Werden wir neue Gelegenheiten zur Bewährung haben? Werden wir wieder versagen dürfen, lernen dadurch, neues entdecken dürfen und neue gelingende und nicht-gelingende Beziehungen eingehen können? Oder nichts von alledem? In Ewigkeit?
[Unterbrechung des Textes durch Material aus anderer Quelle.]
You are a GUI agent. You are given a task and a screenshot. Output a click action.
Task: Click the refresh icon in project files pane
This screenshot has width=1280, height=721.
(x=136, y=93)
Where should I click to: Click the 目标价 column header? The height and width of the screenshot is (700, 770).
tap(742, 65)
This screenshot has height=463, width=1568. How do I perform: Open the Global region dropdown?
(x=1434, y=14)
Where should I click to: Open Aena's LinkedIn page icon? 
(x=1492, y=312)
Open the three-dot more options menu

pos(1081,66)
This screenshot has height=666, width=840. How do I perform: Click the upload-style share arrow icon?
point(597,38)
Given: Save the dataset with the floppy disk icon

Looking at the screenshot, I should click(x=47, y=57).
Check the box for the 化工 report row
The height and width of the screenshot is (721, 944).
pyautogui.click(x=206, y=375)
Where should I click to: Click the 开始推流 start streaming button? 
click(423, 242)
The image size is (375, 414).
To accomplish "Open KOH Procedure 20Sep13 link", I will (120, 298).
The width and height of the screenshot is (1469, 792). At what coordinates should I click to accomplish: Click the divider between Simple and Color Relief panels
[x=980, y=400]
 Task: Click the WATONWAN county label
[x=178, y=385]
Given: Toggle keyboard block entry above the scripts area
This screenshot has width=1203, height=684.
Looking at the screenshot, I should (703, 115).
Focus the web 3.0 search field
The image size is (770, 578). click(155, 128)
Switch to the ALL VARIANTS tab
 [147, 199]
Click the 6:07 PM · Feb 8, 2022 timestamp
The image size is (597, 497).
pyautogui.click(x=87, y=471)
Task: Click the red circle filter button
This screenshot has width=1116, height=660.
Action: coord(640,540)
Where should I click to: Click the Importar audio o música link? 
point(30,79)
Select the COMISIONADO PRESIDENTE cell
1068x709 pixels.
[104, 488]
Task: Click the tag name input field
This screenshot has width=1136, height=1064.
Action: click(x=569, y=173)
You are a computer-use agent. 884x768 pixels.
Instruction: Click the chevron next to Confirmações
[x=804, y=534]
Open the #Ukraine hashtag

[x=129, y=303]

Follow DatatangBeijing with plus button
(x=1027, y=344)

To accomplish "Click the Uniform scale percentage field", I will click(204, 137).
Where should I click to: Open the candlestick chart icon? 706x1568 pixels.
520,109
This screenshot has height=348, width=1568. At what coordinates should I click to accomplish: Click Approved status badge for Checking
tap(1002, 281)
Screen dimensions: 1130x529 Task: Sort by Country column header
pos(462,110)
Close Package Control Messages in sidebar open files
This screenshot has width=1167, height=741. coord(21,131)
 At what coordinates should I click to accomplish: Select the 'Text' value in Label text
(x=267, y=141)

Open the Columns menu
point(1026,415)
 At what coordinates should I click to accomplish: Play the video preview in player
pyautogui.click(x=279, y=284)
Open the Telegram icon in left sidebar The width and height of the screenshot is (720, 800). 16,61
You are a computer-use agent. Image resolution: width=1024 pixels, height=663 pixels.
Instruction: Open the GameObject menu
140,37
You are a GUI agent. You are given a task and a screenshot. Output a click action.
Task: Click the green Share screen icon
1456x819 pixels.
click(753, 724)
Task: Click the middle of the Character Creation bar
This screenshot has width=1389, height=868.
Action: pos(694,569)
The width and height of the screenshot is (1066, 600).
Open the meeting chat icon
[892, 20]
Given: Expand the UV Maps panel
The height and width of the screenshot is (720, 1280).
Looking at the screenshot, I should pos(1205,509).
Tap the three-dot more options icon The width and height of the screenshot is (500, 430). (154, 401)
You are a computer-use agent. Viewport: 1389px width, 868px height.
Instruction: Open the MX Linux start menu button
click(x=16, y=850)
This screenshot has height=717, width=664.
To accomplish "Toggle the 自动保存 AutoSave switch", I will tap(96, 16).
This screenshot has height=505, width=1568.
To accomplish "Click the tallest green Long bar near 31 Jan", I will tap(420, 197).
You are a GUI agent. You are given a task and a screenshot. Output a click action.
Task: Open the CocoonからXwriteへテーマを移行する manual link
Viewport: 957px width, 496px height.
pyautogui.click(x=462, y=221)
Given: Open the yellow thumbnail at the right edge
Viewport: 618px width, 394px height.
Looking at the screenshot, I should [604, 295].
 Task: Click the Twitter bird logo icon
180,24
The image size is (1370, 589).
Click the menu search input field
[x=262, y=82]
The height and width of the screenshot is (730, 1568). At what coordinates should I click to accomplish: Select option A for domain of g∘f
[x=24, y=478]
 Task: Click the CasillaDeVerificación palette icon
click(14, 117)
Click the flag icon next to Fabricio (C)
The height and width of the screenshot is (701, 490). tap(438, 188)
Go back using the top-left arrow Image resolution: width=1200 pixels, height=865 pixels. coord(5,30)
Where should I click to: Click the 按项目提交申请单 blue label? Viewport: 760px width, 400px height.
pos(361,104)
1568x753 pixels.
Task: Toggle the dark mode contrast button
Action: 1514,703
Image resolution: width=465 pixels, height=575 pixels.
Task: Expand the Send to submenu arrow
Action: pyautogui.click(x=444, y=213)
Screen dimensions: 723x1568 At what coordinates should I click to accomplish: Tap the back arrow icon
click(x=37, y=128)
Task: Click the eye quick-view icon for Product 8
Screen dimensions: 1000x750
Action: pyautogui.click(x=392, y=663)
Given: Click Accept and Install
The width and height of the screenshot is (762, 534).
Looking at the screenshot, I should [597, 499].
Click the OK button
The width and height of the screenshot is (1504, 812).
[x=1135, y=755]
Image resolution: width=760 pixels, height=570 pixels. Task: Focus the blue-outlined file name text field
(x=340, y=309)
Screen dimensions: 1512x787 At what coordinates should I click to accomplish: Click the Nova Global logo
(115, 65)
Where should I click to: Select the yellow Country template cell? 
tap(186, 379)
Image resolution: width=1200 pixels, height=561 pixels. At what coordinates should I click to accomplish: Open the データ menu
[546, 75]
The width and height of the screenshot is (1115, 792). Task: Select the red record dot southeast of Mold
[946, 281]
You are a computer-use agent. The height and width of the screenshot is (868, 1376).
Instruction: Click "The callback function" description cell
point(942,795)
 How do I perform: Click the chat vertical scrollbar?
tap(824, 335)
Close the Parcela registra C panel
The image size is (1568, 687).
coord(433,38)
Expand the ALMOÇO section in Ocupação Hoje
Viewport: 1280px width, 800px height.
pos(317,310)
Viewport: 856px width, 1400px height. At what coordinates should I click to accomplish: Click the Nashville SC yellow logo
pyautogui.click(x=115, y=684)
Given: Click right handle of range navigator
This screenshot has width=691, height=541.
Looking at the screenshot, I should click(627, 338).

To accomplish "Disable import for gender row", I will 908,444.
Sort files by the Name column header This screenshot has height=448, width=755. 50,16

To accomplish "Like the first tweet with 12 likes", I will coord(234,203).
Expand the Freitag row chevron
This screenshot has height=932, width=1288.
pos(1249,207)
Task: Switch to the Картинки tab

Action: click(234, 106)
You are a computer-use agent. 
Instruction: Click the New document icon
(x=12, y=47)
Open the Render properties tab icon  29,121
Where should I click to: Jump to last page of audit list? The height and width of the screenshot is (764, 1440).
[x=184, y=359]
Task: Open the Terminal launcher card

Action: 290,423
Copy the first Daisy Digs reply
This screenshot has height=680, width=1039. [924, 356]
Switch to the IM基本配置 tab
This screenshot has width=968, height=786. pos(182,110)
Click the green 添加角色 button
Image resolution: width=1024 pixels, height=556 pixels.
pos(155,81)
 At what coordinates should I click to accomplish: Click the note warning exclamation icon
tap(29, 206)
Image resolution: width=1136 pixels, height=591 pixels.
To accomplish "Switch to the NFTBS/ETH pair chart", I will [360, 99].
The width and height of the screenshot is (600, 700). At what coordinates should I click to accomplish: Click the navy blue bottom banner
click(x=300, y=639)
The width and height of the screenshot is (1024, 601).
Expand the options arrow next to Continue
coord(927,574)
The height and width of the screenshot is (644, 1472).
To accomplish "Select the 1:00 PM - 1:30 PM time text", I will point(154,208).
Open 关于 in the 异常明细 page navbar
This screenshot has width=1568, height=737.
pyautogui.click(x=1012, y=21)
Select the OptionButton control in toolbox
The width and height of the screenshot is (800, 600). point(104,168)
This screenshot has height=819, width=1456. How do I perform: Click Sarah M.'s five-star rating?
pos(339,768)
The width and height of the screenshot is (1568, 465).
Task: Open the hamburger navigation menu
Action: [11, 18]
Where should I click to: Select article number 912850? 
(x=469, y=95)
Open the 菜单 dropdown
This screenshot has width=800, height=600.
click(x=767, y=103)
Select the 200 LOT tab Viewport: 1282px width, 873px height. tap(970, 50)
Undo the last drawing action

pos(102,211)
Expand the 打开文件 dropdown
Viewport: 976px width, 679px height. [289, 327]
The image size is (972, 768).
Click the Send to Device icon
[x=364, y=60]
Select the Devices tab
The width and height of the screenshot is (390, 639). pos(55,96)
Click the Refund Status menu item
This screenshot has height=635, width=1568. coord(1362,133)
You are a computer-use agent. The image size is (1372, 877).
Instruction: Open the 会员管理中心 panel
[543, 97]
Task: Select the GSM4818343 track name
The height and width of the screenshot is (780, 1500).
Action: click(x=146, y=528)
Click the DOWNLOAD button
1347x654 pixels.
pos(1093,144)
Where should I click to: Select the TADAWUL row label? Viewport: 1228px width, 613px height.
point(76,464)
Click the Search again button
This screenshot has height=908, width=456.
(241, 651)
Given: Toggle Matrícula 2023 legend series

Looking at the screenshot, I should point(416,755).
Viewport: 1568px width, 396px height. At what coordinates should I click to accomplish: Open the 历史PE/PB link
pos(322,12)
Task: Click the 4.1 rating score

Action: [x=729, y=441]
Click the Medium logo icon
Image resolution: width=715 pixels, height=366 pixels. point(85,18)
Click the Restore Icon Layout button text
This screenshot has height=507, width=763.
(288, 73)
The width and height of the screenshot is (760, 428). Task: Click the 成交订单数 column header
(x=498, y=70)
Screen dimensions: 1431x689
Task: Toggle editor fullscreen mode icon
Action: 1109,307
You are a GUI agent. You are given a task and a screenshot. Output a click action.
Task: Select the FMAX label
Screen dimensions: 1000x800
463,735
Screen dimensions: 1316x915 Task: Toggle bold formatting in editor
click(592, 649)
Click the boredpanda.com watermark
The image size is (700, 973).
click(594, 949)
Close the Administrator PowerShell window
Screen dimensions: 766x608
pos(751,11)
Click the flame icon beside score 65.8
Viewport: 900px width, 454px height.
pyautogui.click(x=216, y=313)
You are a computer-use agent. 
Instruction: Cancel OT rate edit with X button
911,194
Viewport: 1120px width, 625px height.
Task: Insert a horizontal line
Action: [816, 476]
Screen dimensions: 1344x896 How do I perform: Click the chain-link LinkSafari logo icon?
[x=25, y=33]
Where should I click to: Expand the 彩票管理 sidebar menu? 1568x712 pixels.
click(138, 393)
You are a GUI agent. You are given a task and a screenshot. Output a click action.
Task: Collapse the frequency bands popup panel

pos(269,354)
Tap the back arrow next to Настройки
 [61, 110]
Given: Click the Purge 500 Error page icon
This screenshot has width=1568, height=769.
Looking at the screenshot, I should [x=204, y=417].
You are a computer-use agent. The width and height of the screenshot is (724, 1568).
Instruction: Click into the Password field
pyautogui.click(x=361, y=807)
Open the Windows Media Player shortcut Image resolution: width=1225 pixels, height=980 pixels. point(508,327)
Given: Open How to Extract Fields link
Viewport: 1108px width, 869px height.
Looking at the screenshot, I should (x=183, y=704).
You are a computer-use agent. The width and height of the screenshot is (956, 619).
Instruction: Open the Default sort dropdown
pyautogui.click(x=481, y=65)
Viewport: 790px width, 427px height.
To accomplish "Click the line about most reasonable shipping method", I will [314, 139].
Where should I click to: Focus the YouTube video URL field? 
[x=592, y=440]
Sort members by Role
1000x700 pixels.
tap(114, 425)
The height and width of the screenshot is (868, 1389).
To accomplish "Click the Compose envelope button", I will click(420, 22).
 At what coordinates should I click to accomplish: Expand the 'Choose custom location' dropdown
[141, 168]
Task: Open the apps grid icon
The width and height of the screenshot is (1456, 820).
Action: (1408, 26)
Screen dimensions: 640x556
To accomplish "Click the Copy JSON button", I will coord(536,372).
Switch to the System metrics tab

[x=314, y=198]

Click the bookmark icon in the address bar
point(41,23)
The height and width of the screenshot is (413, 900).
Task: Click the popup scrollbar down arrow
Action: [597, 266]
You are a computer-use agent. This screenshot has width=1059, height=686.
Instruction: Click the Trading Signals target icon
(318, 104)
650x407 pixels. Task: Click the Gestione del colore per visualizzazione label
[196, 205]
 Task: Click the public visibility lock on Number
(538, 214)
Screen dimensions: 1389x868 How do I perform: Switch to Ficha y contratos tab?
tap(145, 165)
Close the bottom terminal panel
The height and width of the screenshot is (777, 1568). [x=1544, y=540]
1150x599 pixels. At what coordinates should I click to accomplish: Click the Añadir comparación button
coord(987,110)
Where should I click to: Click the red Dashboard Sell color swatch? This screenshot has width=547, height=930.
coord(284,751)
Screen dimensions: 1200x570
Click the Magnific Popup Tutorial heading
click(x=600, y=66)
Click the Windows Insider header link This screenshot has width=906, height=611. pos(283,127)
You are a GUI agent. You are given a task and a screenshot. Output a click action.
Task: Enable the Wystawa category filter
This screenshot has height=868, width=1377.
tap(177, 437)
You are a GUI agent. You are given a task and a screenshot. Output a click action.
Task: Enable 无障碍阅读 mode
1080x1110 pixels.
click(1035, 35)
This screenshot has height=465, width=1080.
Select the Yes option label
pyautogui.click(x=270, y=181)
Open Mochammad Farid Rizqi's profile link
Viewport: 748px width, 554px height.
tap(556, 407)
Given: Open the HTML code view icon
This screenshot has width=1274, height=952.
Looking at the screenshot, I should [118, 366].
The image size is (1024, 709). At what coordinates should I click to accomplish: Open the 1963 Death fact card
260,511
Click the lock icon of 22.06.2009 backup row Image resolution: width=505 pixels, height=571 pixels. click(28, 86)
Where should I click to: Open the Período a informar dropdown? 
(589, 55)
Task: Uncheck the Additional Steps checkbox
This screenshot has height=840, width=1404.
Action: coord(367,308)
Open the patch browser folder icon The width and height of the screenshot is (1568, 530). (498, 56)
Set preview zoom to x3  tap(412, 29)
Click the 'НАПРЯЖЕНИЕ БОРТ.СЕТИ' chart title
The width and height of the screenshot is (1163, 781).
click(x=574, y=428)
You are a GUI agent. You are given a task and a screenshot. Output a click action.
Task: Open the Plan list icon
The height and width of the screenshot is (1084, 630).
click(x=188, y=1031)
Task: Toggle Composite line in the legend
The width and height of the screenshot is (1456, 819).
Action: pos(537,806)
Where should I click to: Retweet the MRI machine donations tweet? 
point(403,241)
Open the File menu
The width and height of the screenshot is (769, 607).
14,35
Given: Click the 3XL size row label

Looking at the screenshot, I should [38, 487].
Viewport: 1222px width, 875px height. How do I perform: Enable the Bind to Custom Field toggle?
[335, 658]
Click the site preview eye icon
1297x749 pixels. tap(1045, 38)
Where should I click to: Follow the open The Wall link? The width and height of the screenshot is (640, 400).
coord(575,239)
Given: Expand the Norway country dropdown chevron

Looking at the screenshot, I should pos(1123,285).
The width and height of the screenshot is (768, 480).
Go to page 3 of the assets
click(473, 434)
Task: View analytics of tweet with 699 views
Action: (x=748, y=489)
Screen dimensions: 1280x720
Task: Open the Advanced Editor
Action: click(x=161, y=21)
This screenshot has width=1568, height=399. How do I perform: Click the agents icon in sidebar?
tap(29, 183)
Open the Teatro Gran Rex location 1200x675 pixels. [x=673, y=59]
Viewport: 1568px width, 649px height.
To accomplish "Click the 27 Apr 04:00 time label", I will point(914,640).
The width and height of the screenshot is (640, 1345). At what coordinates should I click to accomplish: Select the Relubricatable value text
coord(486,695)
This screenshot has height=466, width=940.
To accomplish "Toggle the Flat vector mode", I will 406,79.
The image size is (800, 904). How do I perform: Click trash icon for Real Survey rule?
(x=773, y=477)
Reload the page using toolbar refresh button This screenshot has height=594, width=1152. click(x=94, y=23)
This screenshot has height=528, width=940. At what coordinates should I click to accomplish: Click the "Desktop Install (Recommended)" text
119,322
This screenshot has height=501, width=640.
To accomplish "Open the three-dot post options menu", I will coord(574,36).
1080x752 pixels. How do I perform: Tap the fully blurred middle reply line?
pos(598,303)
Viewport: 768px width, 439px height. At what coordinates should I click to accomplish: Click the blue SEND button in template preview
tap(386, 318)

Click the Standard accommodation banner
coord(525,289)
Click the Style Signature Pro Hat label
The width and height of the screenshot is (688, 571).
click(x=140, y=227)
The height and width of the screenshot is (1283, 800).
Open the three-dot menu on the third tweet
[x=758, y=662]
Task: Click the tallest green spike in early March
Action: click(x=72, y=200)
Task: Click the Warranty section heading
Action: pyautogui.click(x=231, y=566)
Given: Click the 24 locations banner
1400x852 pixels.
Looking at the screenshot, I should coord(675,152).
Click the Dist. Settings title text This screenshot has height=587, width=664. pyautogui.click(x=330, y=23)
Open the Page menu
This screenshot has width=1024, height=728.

Andrzej Stasiuks Vision ist ja vielleicht eine realistischere: Die Toten, die in unsere Welt zurückkehren. Sie tun das in unseren Träumen, in unseren Erinnerungen und Fantasien, wo wir uns mit ihnen treffen, wo sie ihre Kommentare abgeben, selbst wenn sie stumm bleiben; wo wir ihnen verzeihen können oder sie anklagen, ihnen ein wenig Zeit opfern können oder ein Huhn. Aufgehoben sind ihre Errungenschaften bei uns, manche ihrer Fehler baden wir aus, sie sind uns vorausgesetzt, nicht vorgesetzt. Wir haben gewonnen, wir leben noch, aber wir sind gezeichnet von unserem Sieg wie von anderen Siegen auch.

Quelle:

Stasiuk, Andrzej (2013): Die Wüste Gobi. In: Lettre International Nr. 103, S. 11-13.